PROBLEM TO WORK ON: Nothing but the lines from the one containing "The image size is (610, 562)." through the end of the data should be retyped, exactly as they stand, and pictures should not be retyped.

═══ PROVIDED RECORDS

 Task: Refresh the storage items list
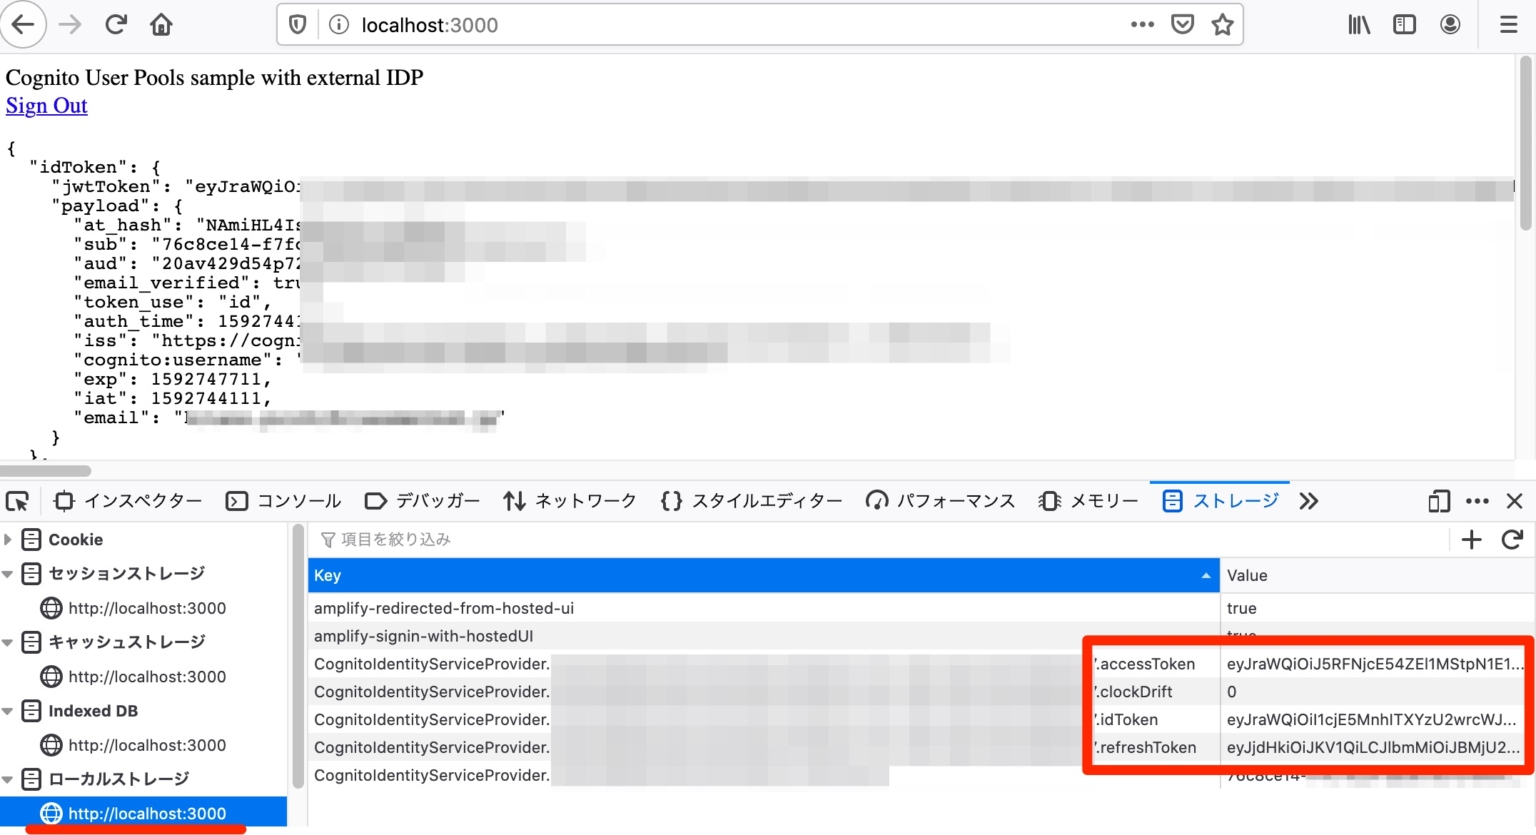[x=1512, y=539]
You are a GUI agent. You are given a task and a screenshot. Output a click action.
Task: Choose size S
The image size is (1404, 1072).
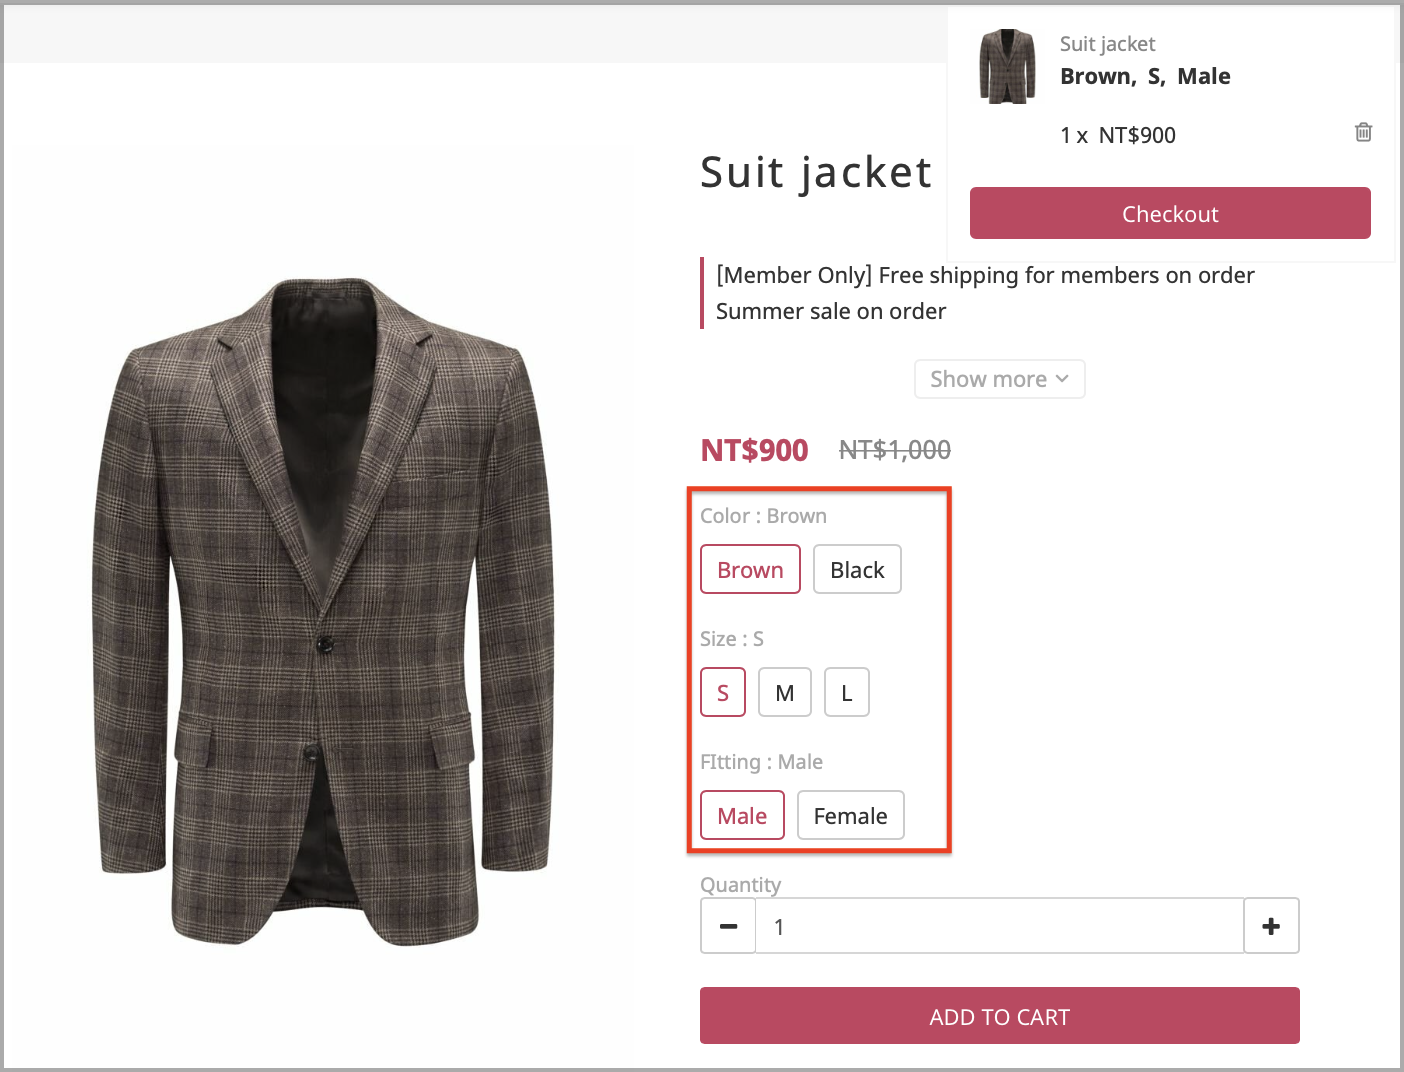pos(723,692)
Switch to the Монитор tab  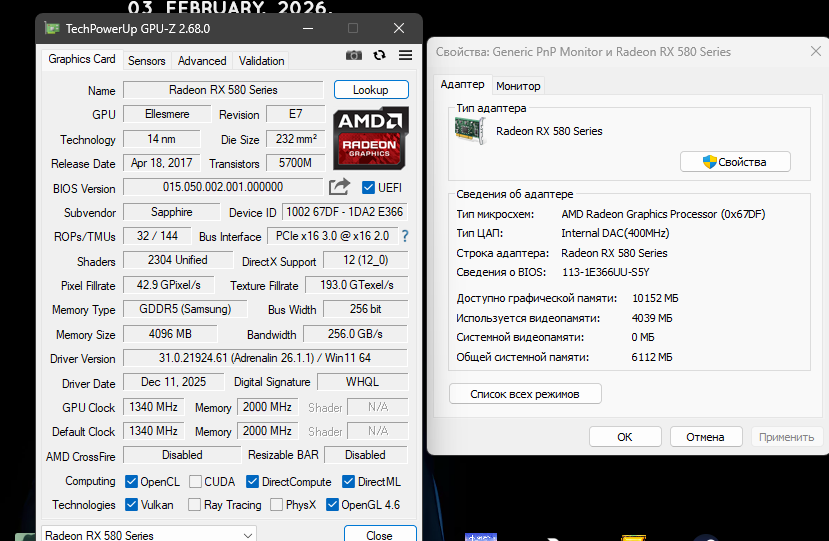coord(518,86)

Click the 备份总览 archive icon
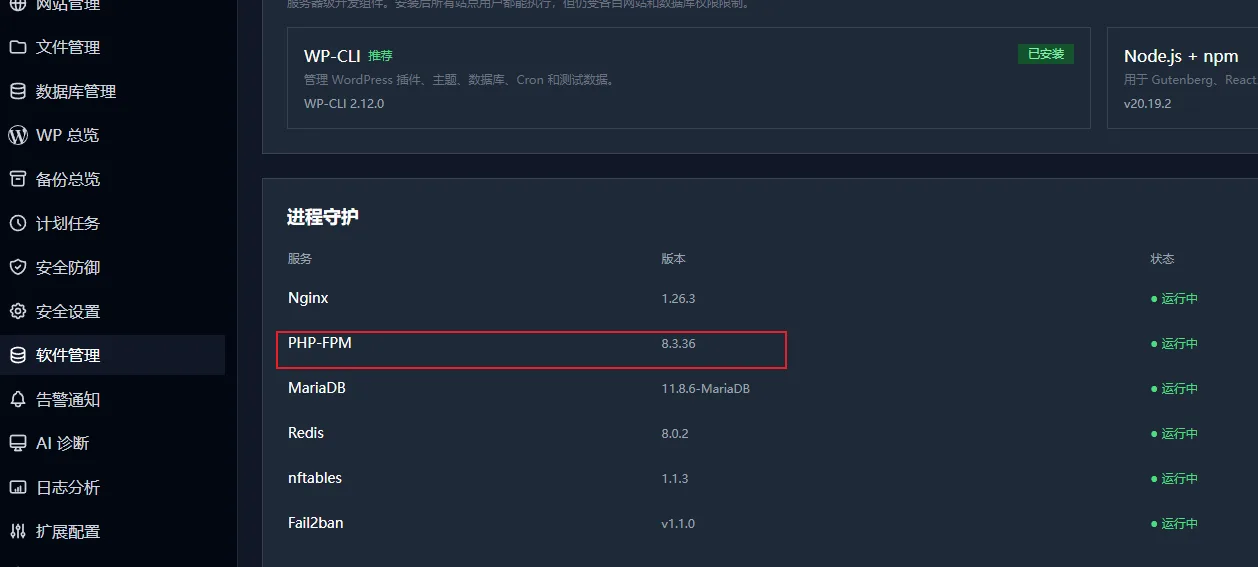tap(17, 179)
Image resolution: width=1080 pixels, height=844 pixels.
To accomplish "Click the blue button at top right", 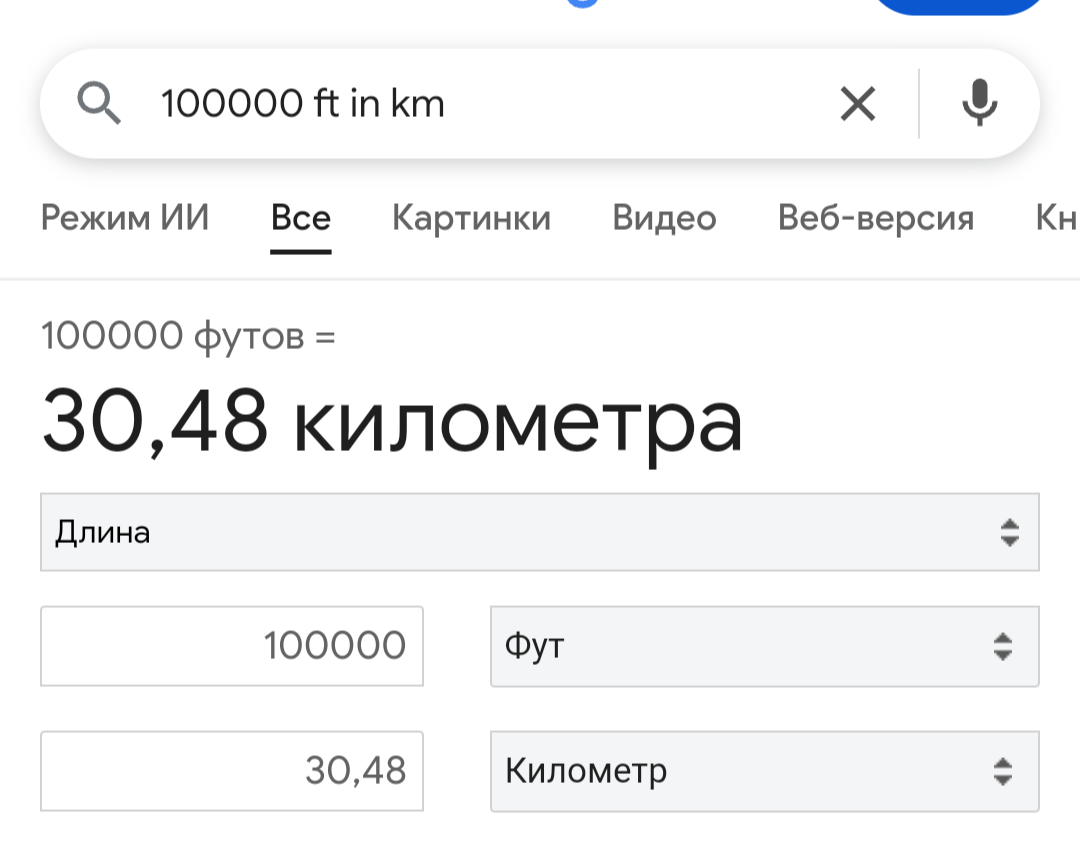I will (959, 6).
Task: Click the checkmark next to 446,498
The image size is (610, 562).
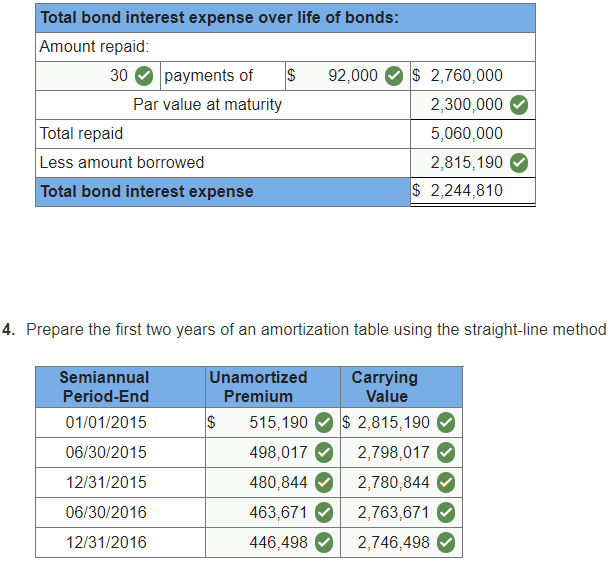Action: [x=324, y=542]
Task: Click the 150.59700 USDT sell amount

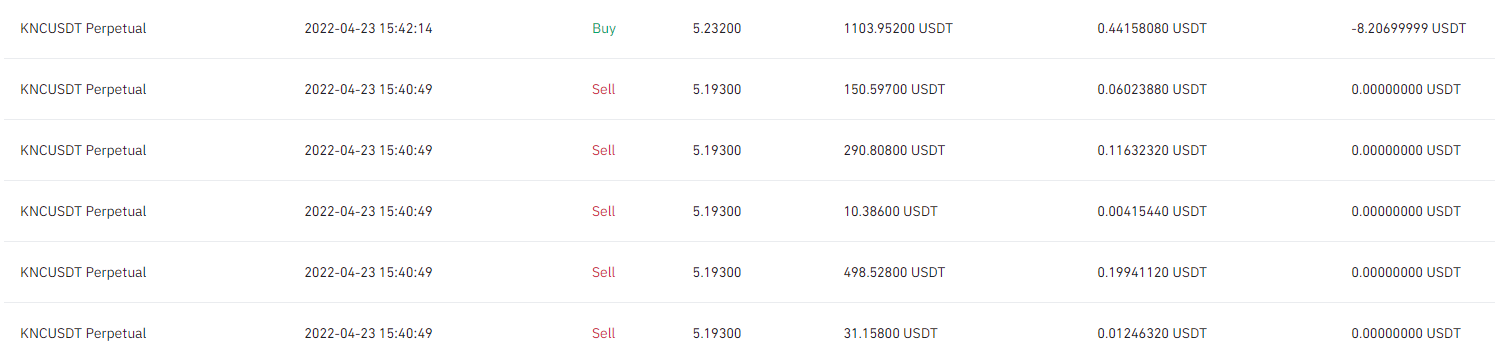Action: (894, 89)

══════

RESULT OF THIS EXERCISE:
The image size is (610, 562).
Action: [x=324, y=542]
Task: Click the 150.59700 USDT sell amount

Action: (894, 89)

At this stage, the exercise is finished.